What you should do:
Could you print exactly the lines of the listing below, starting at the line that has "Observatorio turismo rural (68, 2158)" and ending at the line that has "[facebook.com escapadarural] (25, 2551)", and only those lines?

Material for this task:
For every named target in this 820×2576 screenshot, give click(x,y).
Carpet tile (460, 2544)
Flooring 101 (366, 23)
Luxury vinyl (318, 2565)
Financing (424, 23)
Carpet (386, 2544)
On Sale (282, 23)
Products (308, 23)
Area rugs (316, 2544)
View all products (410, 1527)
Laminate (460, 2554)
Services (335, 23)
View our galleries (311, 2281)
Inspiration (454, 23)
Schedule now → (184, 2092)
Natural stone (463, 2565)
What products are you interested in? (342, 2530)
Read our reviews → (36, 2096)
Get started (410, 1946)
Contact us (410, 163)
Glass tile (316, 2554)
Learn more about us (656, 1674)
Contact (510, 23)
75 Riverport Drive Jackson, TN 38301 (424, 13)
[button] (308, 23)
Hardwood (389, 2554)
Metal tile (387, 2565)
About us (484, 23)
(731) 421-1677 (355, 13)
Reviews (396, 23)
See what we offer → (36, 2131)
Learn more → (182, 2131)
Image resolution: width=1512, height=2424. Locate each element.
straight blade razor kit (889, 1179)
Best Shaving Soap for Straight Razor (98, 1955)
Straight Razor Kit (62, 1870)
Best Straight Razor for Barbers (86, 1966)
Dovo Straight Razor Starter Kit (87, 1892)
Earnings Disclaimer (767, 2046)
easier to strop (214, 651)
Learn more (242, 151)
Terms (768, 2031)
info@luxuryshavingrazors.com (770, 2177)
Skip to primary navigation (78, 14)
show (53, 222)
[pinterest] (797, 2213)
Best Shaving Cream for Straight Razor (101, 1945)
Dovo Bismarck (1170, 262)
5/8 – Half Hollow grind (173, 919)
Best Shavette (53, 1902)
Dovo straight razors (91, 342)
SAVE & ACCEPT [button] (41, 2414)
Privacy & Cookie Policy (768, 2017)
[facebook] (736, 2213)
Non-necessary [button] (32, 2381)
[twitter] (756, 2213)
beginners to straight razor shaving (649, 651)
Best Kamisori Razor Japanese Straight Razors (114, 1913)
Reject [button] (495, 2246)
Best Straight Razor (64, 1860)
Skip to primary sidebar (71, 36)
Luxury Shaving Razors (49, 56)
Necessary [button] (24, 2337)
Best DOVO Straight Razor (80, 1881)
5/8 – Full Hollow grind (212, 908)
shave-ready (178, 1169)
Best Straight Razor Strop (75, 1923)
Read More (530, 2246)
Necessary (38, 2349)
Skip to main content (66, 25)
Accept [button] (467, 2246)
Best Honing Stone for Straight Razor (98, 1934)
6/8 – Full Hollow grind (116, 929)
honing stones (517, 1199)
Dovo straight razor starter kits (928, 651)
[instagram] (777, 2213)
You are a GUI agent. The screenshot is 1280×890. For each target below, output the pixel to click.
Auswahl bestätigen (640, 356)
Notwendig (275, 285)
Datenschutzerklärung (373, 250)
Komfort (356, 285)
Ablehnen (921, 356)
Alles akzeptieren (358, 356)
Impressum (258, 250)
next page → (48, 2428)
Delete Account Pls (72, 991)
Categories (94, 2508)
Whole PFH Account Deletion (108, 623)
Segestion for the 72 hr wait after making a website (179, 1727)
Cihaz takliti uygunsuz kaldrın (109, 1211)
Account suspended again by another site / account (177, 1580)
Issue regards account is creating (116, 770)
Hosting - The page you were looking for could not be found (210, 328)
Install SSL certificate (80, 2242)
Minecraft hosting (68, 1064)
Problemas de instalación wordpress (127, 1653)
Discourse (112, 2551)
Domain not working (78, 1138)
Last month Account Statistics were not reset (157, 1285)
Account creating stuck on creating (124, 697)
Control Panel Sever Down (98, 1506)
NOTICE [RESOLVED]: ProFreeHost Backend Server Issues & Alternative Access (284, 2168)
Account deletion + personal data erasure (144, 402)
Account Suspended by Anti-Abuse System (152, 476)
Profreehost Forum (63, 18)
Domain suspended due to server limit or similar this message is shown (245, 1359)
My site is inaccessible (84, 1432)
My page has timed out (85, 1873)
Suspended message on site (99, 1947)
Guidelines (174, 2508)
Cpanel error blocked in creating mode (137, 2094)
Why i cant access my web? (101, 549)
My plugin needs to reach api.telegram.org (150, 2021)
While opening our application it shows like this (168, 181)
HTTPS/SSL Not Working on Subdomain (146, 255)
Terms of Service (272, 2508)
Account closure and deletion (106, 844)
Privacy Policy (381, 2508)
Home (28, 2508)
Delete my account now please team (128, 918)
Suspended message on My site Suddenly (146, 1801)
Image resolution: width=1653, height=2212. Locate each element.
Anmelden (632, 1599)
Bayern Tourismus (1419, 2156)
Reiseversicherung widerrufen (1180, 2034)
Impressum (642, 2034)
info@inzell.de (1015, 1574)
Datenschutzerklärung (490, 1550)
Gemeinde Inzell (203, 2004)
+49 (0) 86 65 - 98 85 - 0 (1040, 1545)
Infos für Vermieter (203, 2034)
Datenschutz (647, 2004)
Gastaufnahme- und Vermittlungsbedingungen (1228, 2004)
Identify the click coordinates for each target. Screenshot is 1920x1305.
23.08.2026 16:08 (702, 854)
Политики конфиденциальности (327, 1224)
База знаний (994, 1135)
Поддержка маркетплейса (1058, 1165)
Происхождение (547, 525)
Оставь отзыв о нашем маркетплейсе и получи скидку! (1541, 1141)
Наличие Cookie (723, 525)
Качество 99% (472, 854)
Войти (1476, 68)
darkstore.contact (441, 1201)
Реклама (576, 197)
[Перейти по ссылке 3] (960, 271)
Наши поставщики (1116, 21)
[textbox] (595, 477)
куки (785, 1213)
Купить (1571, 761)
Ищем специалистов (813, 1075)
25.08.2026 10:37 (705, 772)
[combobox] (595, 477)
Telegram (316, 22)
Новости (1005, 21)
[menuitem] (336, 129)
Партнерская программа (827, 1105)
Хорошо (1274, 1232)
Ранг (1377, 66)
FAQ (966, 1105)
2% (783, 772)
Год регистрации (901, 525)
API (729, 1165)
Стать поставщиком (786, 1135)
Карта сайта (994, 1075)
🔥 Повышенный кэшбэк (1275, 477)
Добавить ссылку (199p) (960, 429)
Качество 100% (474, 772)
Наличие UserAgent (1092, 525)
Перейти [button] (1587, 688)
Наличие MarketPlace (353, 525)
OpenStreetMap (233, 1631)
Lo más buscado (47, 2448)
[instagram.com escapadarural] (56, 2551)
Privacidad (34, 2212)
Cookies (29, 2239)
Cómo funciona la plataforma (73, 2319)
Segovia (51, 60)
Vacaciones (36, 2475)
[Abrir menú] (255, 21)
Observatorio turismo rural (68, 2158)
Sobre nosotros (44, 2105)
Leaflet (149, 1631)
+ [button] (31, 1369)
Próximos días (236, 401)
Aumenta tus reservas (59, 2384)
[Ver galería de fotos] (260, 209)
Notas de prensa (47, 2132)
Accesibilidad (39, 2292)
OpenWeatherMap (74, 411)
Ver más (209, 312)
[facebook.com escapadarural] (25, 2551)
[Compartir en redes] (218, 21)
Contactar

Result for this exercise:
Observatorio turismo rural (68, 2158)
Sobre nosotros (44, 2105)
Leaflet (149, 1631)
+ [button] (31, 1369)
Próximos días (236, 401)
Aumenta tus reservas (59, 2384)
[Ver galería de fotos] (260, 209)
Notas de prensa (47, 2132)
Accesibilidad (39, 2292)
OpenWeatherMap (74, 411)
Ver más (209, 312)
[facebook.com escapadarural] (25, 2551)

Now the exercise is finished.